- Work required
Please edit the records from the line that has "Given: Open the 文件 menu" through the end of the records, changing "Delete" to "Remove" and leaving everything else as it is.

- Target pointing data
******************************
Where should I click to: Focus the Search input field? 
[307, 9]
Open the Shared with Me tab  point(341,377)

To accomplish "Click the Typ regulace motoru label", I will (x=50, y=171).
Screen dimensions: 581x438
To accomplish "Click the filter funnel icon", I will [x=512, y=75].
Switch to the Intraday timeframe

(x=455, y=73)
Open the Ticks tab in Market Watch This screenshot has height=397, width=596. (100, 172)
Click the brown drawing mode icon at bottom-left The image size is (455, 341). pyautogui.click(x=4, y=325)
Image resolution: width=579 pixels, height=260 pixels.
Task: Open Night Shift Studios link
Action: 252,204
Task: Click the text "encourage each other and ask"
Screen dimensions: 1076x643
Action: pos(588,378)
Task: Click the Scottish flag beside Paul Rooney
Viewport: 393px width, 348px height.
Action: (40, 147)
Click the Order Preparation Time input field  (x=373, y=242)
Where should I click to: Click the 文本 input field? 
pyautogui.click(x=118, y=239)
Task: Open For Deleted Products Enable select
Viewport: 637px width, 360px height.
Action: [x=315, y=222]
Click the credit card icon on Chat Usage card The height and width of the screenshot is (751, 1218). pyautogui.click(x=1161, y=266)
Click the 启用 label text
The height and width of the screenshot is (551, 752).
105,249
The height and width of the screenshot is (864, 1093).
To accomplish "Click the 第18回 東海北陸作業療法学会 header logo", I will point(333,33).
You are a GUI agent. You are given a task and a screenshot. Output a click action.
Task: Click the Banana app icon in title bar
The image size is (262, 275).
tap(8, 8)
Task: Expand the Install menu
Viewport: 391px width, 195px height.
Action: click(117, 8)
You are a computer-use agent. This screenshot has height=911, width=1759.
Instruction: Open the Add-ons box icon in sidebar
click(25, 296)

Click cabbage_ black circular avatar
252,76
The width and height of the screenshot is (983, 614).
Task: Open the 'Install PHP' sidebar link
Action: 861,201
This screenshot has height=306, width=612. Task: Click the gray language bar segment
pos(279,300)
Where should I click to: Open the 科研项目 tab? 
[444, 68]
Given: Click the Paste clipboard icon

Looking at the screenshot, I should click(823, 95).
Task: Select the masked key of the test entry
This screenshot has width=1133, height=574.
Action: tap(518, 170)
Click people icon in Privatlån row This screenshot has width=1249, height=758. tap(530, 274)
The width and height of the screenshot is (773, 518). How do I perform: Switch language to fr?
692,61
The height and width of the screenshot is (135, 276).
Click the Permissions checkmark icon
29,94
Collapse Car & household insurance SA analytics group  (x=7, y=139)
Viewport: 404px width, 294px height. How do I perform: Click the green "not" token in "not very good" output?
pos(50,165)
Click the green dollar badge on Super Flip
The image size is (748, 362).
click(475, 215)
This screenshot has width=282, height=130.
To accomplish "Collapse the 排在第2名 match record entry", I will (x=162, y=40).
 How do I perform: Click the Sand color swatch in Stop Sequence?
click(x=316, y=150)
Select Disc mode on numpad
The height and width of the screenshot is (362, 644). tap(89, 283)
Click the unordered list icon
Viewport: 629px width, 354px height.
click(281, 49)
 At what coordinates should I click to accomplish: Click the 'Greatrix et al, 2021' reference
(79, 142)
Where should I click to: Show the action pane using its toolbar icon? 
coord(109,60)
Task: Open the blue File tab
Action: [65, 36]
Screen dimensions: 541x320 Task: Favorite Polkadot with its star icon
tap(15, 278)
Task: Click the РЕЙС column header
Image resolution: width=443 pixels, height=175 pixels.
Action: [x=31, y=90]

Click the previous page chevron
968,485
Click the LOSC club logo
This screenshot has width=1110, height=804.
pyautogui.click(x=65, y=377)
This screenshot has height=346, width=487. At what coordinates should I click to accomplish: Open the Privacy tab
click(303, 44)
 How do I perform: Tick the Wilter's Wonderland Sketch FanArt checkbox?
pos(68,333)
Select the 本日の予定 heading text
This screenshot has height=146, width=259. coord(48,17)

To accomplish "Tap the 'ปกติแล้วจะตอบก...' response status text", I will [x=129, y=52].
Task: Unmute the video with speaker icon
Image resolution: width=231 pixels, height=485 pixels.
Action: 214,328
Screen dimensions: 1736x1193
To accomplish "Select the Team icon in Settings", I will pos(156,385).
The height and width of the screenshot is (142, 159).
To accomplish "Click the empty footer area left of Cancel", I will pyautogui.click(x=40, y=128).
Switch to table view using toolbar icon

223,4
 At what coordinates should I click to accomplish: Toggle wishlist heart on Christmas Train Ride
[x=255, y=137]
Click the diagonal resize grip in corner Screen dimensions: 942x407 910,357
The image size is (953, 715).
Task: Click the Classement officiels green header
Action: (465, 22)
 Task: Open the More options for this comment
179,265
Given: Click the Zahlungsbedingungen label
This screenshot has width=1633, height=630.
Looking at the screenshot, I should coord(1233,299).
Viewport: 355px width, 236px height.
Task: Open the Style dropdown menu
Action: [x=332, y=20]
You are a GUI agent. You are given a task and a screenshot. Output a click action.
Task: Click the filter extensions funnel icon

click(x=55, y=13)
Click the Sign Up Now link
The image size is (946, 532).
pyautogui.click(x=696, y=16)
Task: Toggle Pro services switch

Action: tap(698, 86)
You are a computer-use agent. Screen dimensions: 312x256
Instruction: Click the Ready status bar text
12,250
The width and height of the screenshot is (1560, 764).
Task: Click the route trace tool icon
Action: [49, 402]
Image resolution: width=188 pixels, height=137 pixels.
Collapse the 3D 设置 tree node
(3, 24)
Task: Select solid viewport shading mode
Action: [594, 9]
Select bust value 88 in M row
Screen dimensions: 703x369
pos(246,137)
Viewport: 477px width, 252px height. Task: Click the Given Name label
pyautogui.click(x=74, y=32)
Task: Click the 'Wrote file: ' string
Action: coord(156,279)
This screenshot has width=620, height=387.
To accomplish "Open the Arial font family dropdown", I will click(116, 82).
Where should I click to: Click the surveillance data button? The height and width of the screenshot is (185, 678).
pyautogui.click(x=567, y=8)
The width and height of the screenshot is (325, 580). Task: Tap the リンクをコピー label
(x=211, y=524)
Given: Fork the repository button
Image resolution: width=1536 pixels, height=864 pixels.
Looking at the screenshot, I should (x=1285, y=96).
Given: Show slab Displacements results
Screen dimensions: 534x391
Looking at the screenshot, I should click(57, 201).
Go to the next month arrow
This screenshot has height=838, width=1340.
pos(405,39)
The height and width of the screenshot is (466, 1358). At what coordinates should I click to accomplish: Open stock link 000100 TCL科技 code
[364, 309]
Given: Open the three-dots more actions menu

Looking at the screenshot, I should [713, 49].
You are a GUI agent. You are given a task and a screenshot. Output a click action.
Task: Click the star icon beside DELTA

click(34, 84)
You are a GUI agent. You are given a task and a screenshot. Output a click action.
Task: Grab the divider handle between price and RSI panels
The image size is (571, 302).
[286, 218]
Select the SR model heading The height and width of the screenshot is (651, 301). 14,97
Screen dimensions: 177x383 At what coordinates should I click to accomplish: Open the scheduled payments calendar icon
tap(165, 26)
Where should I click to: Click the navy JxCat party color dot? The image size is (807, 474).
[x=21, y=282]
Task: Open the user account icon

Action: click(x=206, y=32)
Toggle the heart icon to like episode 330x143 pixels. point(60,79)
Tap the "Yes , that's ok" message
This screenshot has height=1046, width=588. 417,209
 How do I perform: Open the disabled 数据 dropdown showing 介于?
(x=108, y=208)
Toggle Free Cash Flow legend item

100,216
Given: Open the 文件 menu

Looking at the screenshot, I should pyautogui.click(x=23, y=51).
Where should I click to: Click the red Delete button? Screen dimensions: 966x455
******************************
- Written response
Given: Open the 文件 menu

Looking at the screenshot, I should pyautogui.click(x=23, y=51).
Where should I click to: Click the red Remove button? Screen dimensions: 966x455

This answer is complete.